Over the last few days I've been working on Javascript DataEngines and it is rapidly reaching feature parity with what is possible in C++. It needs, however, to be documented in much same way as the Plassoid Javascript API. Thankfully the DataEngine API is much, much smaller than the Plasmoid API, and some sections can even be copy and pasted directly over from the Plasmoid API page! To work on this, you will want to have the KDE Examples module which now has two Javascript DataEngine examples in it (svn co svn://anon@svn.kde.org/home/kde/trunk/KDE/kdeexamples) as well as kdebase/runtime/ checked out from svn trunk (svn co svn://anon@svn.kde.org/home/kde/trunk/KDE/kdebase/runtime) so you can look in the source code if needed (in plasma/scriptengines/javascript/dataengine/).
I'll be watching both pages, as well as their Discussion pages, so you can start editing right away if you'd like. You can also email me (aseigo at kde dot org) or find me in #plasma on irc.freenode.net to discuss content while or before you start writing. The wording doesn't have to be perfect and we proof readers will look over it when all is said and done, so don't worry about that.
By adding content for either of the two tasks above, you will be helping untold numbers of users and developers looking for answers. You will also be making a significant and valued contribution to KDE, joining our team of software developers, graphic artists, bug wranglers and translators in helping make Plasma rock!

4 comments:
I think its time to finally document into wiki the ideas to get people make documentation into wikis. :) http://community.kde.org/KDE_Documentation might be appropriate place.
Look at the best.
We should be looking at the most successfull wiki in the world: Wikipedia.
What are they doing:
- Much lower entry level for contribution. Anonymous contributions.
- [edit] link after each paragraph which allows for easy and fast targeted editing.
Allowing fast anonymous editing will get people started. As soon as they have written something in the wiki they will feel a responsibility for the page and be much more committed and like to contributing to other pages.

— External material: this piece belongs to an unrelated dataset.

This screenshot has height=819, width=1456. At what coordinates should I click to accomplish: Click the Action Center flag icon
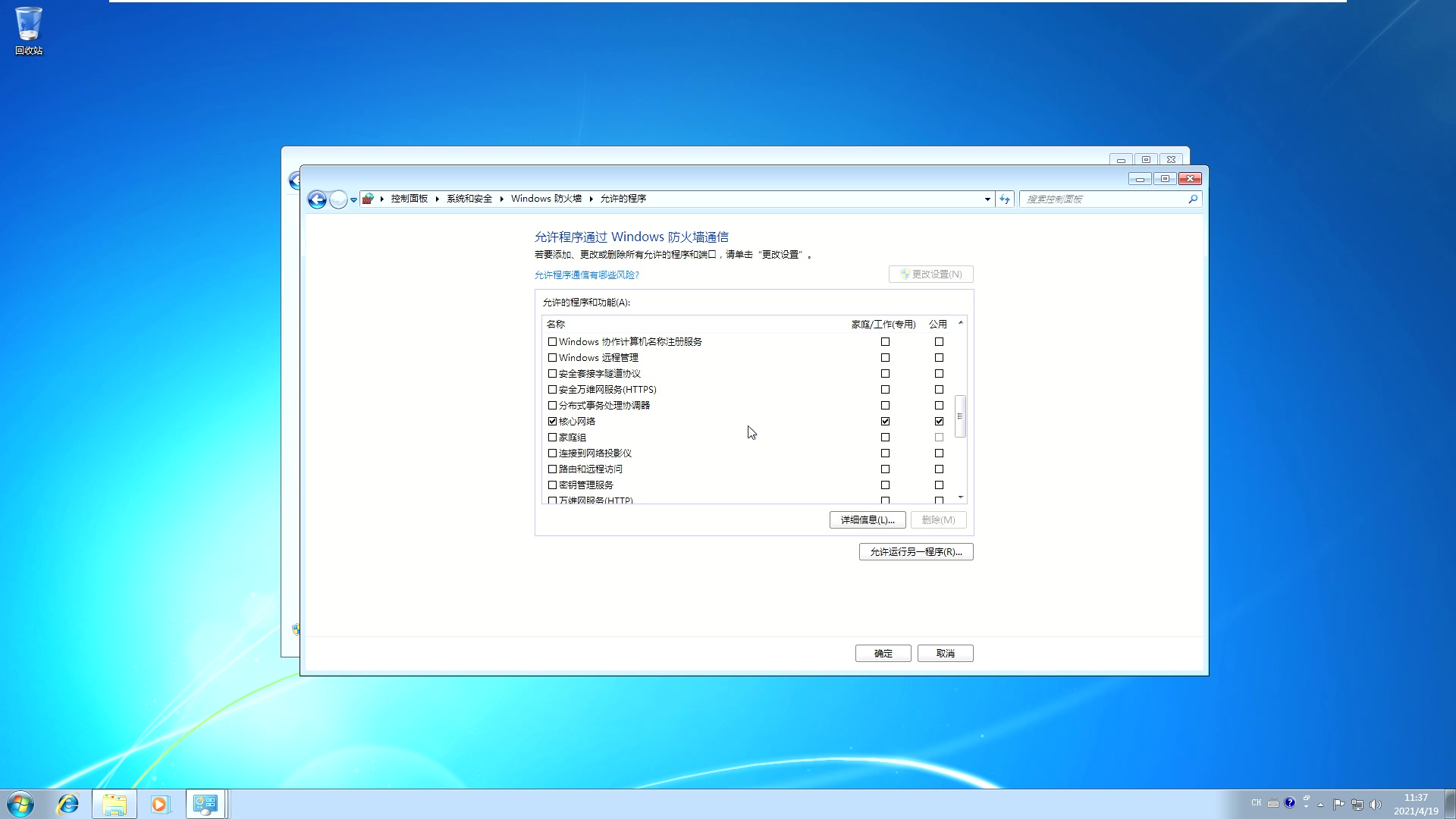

It's really about lowering the bar of entry.
Apparently log-in is a rather high bar on the internet, as can be seen by the drop in comments on the dot after disabling anonymous comments.
@Jesse: that's a nice start indeed. probably more to flesh out there, but it would be good to see the "pastebin" idea moved forward. will talk with some of the wiki people to see how we can do that.
@Pascal: there are edit links on each paragraph ... as long as you logged in.
i'm not sure what all the pros and cons are around anonymous vs non-anonymous editing. one is certainly an issue of spam, and another is making it possible to follow up with others on changes.
@aseigo
When I said anonymous, I actually meant to say non-registered.
I don't think people will mind filling in a captcha and a contact email address after clicking save (they have already invested time).
With a captcha - you can avoid spam as well.